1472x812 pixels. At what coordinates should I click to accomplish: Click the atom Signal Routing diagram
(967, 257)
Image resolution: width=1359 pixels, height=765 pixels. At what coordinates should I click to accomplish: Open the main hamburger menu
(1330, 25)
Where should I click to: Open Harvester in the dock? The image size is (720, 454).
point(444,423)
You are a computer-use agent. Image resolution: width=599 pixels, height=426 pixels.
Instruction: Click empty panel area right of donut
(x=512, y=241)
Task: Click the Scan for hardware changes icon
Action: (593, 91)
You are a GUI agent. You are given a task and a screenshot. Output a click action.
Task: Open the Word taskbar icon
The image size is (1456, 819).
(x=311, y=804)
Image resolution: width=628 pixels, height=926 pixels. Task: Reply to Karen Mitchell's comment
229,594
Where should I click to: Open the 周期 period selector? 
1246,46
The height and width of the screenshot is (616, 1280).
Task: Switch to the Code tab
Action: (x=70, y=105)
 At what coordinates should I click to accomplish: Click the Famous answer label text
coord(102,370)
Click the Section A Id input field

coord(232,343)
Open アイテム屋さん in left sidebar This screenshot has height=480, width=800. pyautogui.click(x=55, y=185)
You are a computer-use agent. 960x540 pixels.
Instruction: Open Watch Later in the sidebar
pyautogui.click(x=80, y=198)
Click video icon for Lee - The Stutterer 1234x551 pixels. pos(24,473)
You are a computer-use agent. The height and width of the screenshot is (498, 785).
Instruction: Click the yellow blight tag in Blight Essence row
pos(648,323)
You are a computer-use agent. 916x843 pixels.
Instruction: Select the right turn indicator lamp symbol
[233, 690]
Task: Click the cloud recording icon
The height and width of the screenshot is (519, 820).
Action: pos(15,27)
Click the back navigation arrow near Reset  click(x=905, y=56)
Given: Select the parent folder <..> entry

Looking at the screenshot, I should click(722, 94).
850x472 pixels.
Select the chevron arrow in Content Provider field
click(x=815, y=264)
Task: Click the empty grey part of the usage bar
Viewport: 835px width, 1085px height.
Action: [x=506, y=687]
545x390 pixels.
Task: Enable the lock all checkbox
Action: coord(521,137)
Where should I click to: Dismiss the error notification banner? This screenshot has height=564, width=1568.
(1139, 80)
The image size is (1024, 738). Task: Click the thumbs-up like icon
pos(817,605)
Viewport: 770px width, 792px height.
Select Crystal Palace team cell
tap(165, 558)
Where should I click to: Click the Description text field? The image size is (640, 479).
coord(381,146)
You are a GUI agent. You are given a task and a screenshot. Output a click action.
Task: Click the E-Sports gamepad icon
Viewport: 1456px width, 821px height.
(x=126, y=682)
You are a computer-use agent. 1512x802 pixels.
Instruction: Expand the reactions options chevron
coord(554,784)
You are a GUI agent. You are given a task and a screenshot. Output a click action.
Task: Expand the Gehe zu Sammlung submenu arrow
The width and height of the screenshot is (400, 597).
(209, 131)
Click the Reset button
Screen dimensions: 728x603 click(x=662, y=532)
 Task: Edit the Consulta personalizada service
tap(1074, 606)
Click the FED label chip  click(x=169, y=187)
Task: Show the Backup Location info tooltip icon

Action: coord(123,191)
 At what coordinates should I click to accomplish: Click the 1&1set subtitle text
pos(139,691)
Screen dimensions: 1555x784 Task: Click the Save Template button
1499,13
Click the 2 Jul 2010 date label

□ □ □

TASK: Could you retype exactly the lines above, starting at the line that contains "You are a computer-use agent. 916x843 pixels." and ending at the line that contains "850x472 pixels.", and nothing more?

RESULT OF THE TASK:
You are a computer-use agent. 916x843 pixels.
Instruction: Select the right turn indicator lamp symbol
[233, 690]
Task: Click the cloud recording icon
The height and width of the screenshot is (519, 820).
Action: pos(15,27)
Click the back navigation arrow near Reset  click(x=905, y=56)
Given: Select the parent folder <..> entry

Looking at the screenshot, I should click(722, 94).
850x472 pixels.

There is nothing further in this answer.